It was inevitable: Woods' talent gives carpers, cynics free rein

April 13, 1997|By JOHN STEADMAN

AUGUSTA, Ga. -- Drift back through antiquity, to centuries obliterated by the sand traps of time, to when lonesome shepherds were using their crosiers in a Scottish rite of self-amusement. What they were inadvertently inventing was to be later formalized as golf but, out of frustration, also referred to by other names not fit for use in refined company.

In the primitive past, the shepherds were knocking stones about the meadows and bringing creation to this most damnable vixen of all games that sends the strongest and sternest of warriors to their knees, pleading for mercy.

Golf, one of mankind's remaining unsolved puzzles, now brings an astounding prodigy to the spotlight of center stage. He dropped the name Eldrick, given to him as an infant, and is now more appropriately known as Tiger Woods.

This is hallowed ground, the Augusta National Golf Club. But no player has ever made an impression comparable to what Woods is doing. It's almost as if some mystical power has taken over -- not a mere mortal playing the same course as the rest of the field.

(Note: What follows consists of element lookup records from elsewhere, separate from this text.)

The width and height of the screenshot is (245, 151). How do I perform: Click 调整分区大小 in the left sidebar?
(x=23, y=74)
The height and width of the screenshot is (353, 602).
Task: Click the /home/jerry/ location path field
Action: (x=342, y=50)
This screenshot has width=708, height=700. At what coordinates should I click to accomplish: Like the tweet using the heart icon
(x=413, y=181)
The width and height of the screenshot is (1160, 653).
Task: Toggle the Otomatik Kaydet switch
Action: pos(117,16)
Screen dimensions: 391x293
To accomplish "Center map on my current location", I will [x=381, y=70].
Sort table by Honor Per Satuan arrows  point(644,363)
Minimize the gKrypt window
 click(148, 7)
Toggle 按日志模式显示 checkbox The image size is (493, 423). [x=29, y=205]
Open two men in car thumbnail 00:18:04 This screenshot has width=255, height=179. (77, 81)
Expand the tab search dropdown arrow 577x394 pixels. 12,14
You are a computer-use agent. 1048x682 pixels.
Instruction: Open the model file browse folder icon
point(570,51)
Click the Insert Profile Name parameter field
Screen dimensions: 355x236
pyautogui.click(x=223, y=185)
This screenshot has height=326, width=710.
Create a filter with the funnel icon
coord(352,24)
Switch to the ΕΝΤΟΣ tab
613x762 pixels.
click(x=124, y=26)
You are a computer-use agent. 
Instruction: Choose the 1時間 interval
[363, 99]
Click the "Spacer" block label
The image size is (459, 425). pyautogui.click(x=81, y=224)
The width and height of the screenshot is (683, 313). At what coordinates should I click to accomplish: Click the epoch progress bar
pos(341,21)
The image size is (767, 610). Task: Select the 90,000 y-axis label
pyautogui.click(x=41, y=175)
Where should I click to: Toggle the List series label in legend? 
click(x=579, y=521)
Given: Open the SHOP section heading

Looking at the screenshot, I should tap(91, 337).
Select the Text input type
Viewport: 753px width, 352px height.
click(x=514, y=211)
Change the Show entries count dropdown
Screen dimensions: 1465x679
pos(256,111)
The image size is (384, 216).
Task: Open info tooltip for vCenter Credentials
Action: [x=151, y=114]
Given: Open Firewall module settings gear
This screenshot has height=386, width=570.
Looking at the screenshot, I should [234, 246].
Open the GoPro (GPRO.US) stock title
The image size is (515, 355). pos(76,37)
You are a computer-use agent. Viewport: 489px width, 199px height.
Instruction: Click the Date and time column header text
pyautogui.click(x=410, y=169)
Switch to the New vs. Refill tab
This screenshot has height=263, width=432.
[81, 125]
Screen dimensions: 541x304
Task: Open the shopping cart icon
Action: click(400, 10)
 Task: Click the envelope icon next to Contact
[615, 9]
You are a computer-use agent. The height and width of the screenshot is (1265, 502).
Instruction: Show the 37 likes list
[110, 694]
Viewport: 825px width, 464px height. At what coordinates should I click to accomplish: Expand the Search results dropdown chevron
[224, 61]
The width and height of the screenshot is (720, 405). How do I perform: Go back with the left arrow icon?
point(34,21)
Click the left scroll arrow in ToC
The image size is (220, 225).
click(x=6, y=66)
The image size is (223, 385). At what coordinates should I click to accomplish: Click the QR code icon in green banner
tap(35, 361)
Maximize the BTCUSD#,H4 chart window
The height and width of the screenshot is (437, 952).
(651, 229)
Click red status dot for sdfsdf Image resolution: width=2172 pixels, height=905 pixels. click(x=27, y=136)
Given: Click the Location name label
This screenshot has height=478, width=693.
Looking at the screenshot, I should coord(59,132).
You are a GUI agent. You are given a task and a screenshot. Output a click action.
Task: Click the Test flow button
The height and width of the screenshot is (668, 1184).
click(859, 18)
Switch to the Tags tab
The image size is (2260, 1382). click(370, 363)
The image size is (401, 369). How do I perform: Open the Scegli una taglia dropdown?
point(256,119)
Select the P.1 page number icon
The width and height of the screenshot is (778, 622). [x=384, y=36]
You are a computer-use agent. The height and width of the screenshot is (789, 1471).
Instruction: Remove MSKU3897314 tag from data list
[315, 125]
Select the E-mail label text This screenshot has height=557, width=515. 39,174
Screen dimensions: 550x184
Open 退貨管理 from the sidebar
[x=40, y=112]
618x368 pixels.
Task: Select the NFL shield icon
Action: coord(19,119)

When he wins, it's never going to be an upset because his reservoir of ability knows no limits. He's a threat any time he puts a tee in the ground. Woods is still at a formative age, 21, a time when most other young men have no idea in what direction they are heading.

Is it heresy to say, without reservation, that he threatens the regal position of such elite predecessors as the sacrosanct troika of Robert Tyre Jones Jr., otherwise known as Bobby; Arnold Palmer, and Jack Nicklaus, not to mention such other legends as Walter Hagen, Ben Hogan, Byron Nelson, Gene Sarazen and Sam Snead?

This is just the beginning of the Tiger Woods Era. If you have any relevancy to connecting to what he has already achieved, then it was easily discernible that he be perceived, even at this rookie stage, as potentially the finest golfer the world has known. It's easy to get carried away in measuring what he can do, even though he hasn't yet actually achieved the records of others he is competing against. Tiger is devouring them.

Having such an endowment of talent, in the performing arts and sports, brings with it an unwelcome scrutiny that isn't always quite fair. Woods hasn't yet won any of the major classics of his sport, but already some self-anointed critics, mere jackals in the jungle, are trying to belittle him, but they are wasting their breath.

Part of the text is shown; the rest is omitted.